Nothing outside the stretch is wanted. Repeat exactly the lines of the listing below from the one that contains "This screenshot has height=432, width=1568." through the one that contains "517x400 pixels.", both ends included.

§ Source data
□ □ □

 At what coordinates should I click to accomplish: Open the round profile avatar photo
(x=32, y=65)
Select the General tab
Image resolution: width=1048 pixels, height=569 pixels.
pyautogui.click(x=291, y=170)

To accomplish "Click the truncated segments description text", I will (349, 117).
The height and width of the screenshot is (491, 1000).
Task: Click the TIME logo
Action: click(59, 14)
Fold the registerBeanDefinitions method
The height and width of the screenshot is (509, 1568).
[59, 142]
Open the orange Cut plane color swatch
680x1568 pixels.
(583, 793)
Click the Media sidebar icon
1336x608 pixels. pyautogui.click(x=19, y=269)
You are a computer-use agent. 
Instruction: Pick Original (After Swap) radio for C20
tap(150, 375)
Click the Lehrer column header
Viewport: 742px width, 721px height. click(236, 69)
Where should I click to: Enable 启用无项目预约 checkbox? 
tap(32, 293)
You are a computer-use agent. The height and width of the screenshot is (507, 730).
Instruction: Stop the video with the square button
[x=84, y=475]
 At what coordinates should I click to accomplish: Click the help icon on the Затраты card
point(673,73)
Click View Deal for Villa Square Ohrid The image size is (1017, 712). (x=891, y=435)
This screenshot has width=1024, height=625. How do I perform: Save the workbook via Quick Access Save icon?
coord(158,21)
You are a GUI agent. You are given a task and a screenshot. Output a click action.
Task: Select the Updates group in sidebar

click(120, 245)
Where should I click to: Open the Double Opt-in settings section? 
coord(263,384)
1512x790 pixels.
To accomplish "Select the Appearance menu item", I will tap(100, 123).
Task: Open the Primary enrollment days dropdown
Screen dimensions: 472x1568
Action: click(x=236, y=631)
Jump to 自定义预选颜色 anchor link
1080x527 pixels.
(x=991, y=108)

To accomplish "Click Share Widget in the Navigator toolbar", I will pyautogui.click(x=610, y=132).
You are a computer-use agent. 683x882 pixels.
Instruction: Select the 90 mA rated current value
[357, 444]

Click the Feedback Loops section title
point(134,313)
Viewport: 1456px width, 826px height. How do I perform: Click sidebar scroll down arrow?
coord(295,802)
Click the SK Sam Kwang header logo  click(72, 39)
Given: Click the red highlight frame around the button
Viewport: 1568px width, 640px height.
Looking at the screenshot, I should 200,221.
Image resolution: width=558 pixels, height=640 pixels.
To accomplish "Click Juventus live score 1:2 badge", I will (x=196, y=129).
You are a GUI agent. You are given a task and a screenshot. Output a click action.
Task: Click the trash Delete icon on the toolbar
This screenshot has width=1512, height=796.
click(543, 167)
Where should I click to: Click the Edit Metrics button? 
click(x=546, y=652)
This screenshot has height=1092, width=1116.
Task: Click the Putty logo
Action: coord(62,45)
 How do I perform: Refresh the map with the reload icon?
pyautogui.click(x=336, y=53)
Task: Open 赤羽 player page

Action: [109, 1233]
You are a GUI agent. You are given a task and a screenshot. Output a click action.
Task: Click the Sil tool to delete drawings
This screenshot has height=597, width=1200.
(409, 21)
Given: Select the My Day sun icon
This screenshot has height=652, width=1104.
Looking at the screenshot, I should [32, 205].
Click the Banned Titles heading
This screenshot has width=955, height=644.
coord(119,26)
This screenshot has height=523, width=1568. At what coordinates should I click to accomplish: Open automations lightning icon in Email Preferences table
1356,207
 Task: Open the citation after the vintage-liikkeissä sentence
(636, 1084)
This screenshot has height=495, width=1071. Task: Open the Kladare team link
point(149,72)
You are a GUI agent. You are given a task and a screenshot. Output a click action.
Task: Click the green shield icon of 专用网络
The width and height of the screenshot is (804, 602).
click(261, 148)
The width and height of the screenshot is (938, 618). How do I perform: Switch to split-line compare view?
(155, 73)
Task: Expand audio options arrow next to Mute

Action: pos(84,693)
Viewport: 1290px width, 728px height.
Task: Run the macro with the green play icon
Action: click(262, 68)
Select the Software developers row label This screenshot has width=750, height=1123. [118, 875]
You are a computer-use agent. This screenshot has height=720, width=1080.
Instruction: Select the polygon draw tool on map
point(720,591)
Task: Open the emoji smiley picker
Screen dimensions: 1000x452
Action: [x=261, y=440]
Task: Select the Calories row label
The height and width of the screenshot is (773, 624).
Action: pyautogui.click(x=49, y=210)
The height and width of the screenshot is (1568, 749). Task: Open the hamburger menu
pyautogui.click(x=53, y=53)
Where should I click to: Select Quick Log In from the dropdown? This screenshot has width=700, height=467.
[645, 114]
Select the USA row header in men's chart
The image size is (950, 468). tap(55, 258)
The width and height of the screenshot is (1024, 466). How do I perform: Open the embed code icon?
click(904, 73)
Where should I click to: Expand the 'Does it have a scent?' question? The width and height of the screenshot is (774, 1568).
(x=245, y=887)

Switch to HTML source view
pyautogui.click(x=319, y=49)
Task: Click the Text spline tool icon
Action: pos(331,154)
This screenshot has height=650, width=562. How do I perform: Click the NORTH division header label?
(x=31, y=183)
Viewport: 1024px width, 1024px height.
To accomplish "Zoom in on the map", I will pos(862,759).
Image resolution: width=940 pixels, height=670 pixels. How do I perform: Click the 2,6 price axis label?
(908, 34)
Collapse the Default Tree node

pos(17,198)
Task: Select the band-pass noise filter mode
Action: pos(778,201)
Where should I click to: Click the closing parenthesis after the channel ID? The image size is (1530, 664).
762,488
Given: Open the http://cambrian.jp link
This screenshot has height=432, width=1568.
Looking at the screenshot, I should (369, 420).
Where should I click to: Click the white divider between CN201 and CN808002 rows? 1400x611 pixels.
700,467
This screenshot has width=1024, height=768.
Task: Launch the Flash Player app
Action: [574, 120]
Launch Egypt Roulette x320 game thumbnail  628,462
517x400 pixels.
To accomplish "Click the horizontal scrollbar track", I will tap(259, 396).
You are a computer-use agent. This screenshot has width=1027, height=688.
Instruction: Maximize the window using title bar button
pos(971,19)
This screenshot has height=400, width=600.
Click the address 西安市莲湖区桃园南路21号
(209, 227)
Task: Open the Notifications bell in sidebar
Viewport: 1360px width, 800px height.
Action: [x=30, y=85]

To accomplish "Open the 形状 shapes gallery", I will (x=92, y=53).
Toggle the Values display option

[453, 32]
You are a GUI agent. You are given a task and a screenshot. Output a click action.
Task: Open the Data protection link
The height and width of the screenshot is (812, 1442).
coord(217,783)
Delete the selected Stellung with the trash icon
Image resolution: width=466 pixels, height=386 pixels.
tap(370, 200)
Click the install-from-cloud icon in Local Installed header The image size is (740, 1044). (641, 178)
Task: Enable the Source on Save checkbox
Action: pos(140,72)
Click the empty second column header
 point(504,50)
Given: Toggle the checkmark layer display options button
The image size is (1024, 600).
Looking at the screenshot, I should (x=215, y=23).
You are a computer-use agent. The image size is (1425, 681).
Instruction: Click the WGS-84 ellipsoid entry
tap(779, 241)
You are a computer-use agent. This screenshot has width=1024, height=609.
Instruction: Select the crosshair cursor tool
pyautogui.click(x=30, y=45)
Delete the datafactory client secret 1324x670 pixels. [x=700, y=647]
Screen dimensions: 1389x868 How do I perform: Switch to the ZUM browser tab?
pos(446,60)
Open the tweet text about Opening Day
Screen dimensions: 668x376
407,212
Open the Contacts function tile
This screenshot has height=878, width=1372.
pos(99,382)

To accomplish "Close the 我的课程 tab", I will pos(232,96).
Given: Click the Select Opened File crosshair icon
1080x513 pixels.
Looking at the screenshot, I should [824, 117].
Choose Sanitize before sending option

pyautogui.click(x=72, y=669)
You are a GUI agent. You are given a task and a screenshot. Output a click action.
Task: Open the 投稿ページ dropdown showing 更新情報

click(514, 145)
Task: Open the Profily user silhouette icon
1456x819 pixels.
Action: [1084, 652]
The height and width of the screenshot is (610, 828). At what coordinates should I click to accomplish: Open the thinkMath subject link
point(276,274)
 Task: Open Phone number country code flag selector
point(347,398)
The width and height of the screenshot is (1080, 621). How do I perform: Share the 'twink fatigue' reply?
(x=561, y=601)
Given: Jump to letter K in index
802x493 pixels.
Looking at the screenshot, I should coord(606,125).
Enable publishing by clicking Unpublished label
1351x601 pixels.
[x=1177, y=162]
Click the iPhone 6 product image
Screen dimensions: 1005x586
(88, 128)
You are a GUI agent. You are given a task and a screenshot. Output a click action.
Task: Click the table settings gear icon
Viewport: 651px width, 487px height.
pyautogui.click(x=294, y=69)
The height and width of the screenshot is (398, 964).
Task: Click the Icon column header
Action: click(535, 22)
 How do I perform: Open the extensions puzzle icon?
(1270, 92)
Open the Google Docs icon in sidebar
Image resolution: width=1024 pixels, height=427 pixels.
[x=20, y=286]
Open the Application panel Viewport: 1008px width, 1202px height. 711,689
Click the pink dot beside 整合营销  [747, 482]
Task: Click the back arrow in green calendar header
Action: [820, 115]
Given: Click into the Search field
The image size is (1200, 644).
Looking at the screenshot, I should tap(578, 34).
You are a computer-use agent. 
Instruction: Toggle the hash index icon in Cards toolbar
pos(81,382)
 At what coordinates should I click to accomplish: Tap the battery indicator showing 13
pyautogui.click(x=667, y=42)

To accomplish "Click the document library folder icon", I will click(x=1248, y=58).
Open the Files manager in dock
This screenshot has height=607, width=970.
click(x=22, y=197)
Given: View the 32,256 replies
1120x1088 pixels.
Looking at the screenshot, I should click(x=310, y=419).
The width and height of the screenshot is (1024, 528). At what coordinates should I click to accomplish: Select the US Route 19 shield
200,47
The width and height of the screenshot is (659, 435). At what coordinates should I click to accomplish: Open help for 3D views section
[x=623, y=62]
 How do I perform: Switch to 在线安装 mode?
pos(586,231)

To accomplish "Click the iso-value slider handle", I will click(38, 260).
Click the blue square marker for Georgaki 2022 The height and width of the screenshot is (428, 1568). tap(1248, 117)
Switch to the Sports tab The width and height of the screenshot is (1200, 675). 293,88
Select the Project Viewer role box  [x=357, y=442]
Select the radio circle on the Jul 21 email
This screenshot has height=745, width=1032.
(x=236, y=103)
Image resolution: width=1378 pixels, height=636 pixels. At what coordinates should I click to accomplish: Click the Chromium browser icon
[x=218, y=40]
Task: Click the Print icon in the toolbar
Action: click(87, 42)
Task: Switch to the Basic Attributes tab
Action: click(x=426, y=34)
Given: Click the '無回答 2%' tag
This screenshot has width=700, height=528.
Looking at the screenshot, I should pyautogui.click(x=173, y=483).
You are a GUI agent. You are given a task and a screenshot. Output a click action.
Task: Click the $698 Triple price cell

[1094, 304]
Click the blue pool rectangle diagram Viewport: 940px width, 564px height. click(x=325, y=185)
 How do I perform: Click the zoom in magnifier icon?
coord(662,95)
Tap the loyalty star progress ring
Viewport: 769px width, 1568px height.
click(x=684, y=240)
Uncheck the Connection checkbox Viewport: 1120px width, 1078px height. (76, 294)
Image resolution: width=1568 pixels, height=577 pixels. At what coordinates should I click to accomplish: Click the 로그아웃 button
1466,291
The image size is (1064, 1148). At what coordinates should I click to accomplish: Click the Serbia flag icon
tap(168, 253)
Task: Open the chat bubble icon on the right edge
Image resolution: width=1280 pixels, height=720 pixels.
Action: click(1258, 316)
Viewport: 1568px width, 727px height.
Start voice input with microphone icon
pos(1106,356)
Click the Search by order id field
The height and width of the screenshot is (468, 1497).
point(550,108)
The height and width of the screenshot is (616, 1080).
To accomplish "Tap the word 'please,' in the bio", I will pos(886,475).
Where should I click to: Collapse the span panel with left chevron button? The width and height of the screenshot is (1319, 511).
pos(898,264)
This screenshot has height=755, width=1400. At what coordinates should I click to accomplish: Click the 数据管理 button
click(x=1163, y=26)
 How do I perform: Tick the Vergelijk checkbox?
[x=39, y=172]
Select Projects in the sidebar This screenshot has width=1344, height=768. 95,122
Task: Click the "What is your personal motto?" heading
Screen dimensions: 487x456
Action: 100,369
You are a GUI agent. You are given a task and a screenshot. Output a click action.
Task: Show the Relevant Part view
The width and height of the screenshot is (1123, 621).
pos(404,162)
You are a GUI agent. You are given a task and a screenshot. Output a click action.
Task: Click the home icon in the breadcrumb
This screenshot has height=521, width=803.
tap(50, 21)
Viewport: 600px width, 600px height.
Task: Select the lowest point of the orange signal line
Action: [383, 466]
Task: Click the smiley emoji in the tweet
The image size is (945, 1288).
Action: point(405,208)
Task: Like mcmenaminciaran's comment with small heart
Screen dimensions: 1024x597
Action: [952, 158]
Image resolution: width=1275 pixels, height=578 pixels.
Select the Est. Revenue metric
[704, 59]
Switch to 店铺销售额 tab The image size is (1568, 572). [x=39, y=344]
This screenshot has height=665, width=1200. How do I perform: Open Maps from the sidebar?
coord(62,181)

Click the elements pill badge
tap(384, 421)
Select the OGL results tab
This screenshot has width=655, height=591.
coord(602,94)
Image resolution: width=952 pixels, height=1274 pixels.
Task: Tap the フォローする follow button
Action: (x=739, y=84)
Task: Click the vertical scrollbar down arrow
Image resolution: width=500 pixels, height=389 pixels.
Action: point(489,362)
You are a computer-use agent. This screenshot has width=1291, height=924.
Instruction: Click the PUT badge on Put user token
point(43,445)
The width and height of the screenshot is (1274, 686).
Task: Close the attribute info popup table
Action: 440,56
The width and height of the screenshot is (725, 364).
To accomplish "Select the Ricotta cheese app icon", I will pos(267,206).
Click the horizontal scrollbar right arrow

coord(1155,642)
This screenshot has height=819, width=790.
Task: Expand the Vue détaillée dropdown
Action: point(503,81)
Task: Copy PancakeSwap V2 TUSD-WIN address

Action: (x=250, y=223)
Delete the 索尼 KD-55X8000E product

□ □ □

§ Response to the exercise
This screenshot has height=432, width=1568.
Looking at the screenshot, I should (369, 420).
Where should I click to: Click the white divider between CN201 and CN808002 rows? 1400x611 pixels.
700,467
This screenshot has width=1024, height=768.
Task: Launch the Flash Player app
Action: [574, 120]
Launch Egypt Roulette x320 game thumbnail  628,462
517x400 pixels.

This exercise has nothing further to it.